Cooper Webb 2

Hometown: Newport, North Carolina

Current Residence: Menifee, California

Birthdate: November 10, 1995


Team Name: Monster Energy/Yamalube/Chaparral/Yamaha Financial Services/Yamaha Factory Racing

  • Manufacturer – Yamaha
  • Team Manager – Jim Perry
  • Mechanic – Eric Gass


Turned Pro: 2013

Best Career Season Result: 2015 & 2016 250SX Western Regional Champion

2017 Season Result: 13th


Racing Accolades:

  • Earned first career podium year in rookie 450SX Class season
  • 2015 and 2016 250SX Western Regional Champion
  • Became the 12th back-to-back champion in 250SX Class history
  • 11 career 250SX Class wins in just 26 career starts (winning percentage of 42%)
  • 2016 AMA Pro Motocross 250 Class Champion
  • Team Captain – Team USA, 2016 Motocross of Nations
  • Member of Team USA during runner-up finish at 2016 Motocross of Nations
  • 2014 Monster Energy Supercross Rookie of the Year
  • 2010 AMA Youth Motocrosser of the Year

Lifestyle and General Interest Profile:

  • Arguably the sport’s brightest rising star
  • Brash and undeterred with unwavering confidence
  • Considered a “throwback” rider, embodying many of the outspoken, hard-nosed traits of riders from the early era of the sport
  • Wears the number 2, made famous by Jeremy McGrath, the most successful supercross rider in history, affectionately known as “The King,” and Ryan Villopoto, who won four consecutive Monster Energy Supercross titles from 2011-2014
  • Father was a professional surfer and parents own a surf shop in North Carolina.
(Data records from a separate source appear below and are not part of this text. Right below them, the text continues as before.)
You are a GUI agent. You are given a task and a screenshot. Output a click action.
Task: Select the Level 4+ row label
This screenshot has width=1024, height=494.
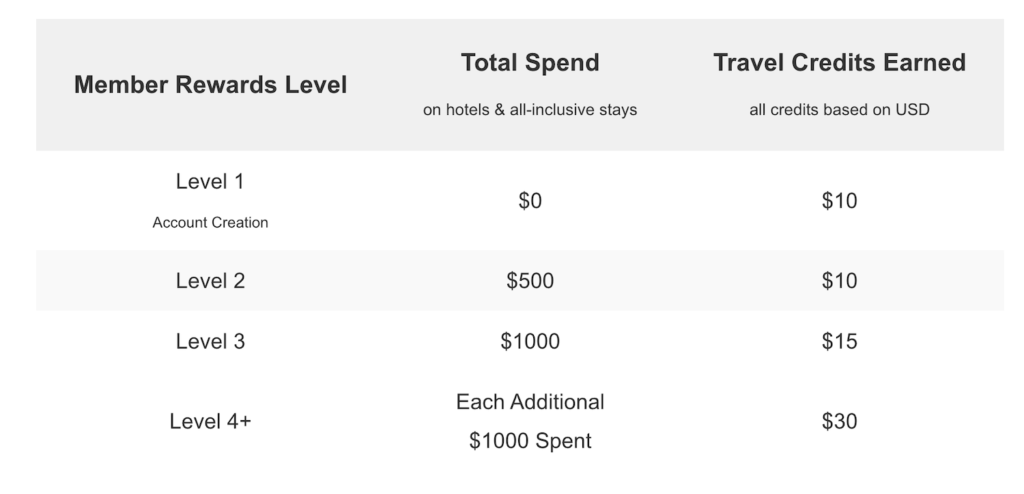[x=210, y=421]
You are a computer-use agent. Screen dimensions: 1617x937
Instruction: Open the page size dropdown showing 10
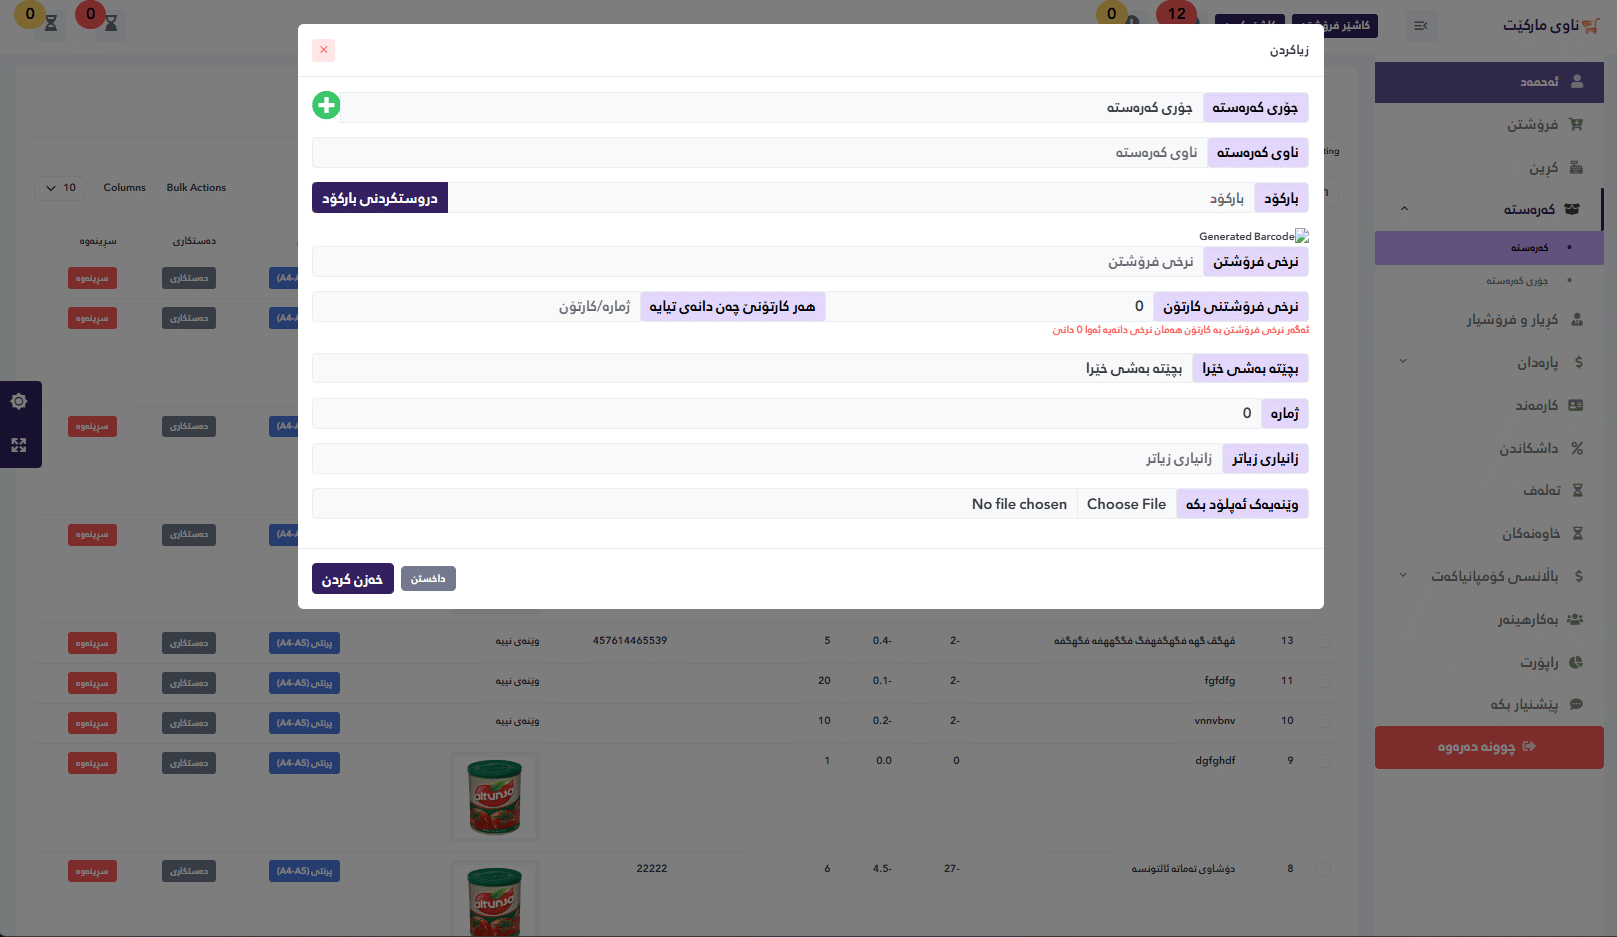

Cooper is passionate about the discipline as well
  • Quickly becoming a homegrown star in the greater Charlotte area and throughout North Carolina
  • Raced alongside two-time Monster Energy Supercross Champion and international legend Chad Reed during his rookie 450SX Class season
  • Webb’s and Reed’s racing numbers are “2” and “22,” respectively

2017 Season Recap:

Webb entered his rookie season carrying legitimate talent into the premier division. The brash North Carolina native earned his first career 450SX podium at round 5 in Oakland before a shoulder injury sidelined him for five races. Webb returned to racing after the halfway point and gathered three top 10 finishes which was good enough for 13th overall. As Webb continues to acclimate to the bigger bike, longer season and more experienced competitors, he’s as big of a wild card as they come and wouldn’t surprise anyone if he comes back stronger next season.